Japan overtakes Hong Kong in competitiveness rankings
The beleaguered Japanese economy overtook Hong Kong to rank sixth on the World Economic Forum’s list of the most competitive economies, released on Wednesday.
Hong Kong stayed in seventh place, while Japan jumped three spots from ninth last year.
Switzerland again topped the table, followed by Singapore, while the United States, fifth last year, leapfrogged into third place, leaving Finland and Germany in its wake.
The Global Competitiveness Report published by the Geneva-based body, which is most famous for gathering politicians and billionaires for an annual exchange of views at the Swiss resort of Davos, showed the same countries filling the top 10 spots for at least the third year running.
Switzerland’s slick efficiency, innovation and macroeconomic stability kept it on top for the sixth consecutive year, although it was marked down for the difficulty of finding qualified workers.
“A potential threat to Switzerland’s competitive edge might be the increasing difficulties faced by businesses and research institutions in finding the talent they need to preserve their outstanding capacity to innovate,” the report said.
Mainland China climbed one position to 28th, Russia jumped 11 to 53rd spot and India slid 11 to 71st, becoming the least competitive BRIC economy, 14 places behind Brazil.
European Union states such as Romania, Portugal and Latvia were among those that rose up the ranks of competitiveness.

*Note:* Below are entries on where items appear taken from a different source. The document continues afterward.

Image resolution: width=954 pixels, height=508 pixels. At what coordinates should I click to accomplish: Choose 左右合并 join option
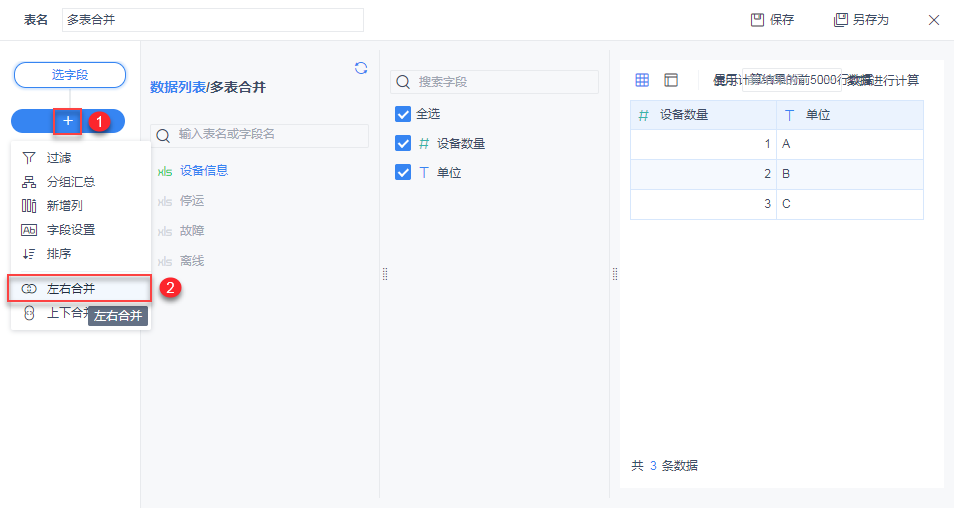[x=70, y=288]
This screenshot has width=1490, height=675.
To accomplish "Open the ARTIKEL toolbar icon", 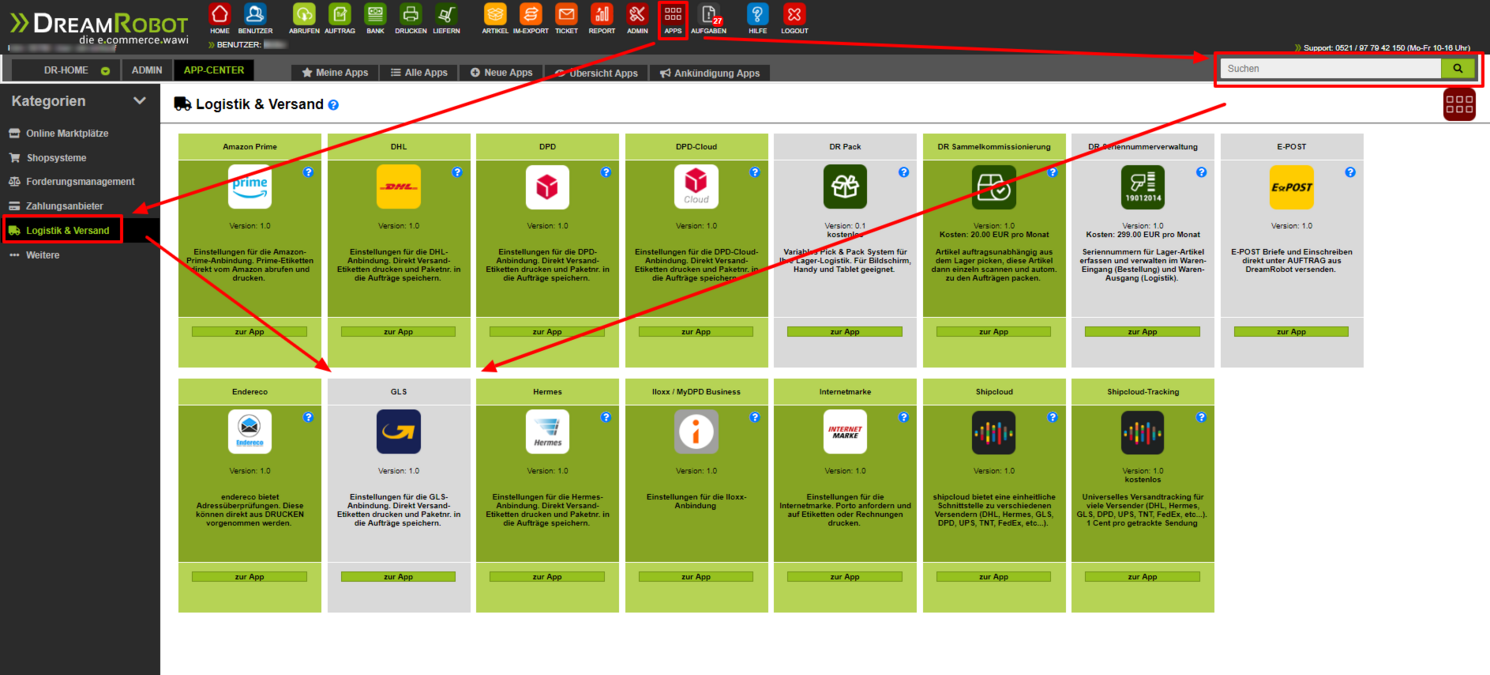I will tap(495, 14).
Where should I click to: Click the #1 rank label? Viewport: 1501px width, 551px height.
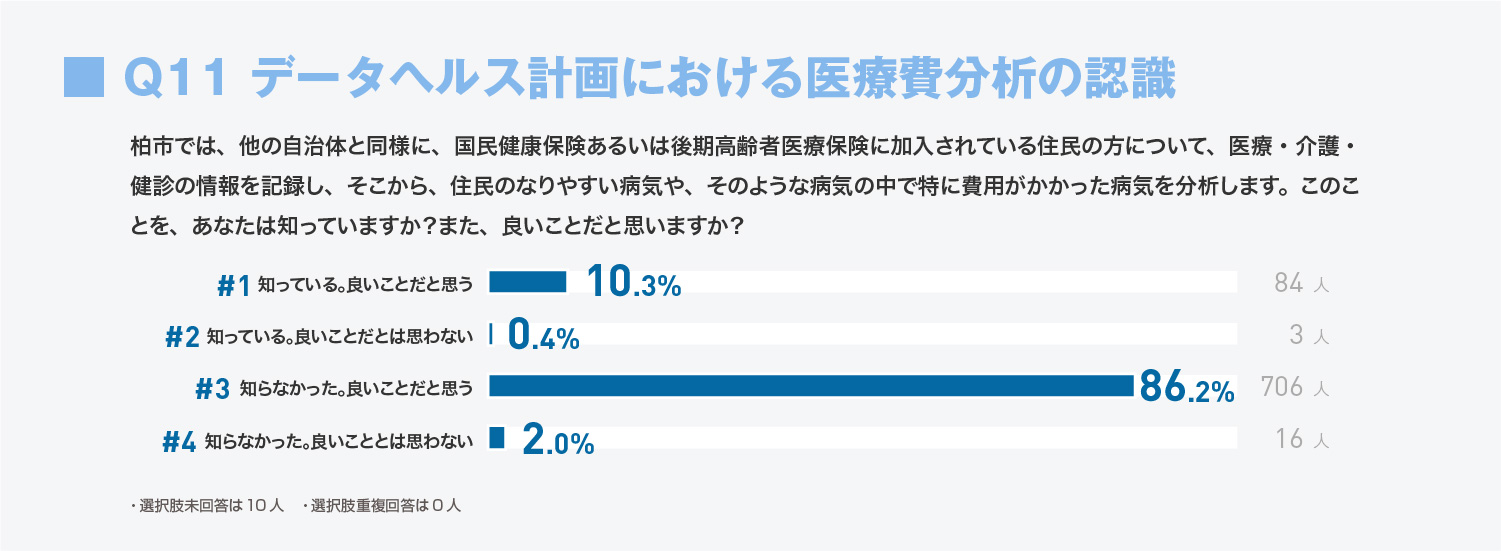(233, 285)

Greece, which still brings up the rear for the EU, in 81st place globally, jumped 10 places up the rankings from 91st last year.
Greece was helped by improvements in its goods and labour markets and a sharply reduced budget deficit, which improved the outlook despite still very high levels of government debt.
“All this suggests that the implemented reforms are starting to pay off,” the report said.
Bottom-ranked this year was Guinea, lately in the news for being the source of the world’s most deadly Ebola outbreak.
The WEF bases its assessment on a dozen drivers of competitiveness, including institutions, infrastructure, health and education, market size and the macroeconomic environment. The report also factors in a survey of business leaders assessing government efficiency and transparency.
India has been sliding down the rankings since 2009, let down by basic health care and education, red tape, high business taxes, poor technology and a rigid labour market.
Russia’s new-found competitive edge was sharpened by improvements to domestic competition and business sophistication that came before the Ukraine conflict.
Reverberations from that conflict – sanctions and the impact on the gas trade, with knock-on effects on public funding – could blunt it again, the survey said.
A major brake on competitiveness for many advanced economies, including the US, Japan and many EU countries, was doubt about their macroeconomic environments.
In that category, the US was ranked 113th worldwide, slightly better than 117th last year.
The leaders in macroeconomic stability were Norway and Qatar, both blessed with energy bonanzas that have pushed gross domestic product above US$100,000 per head.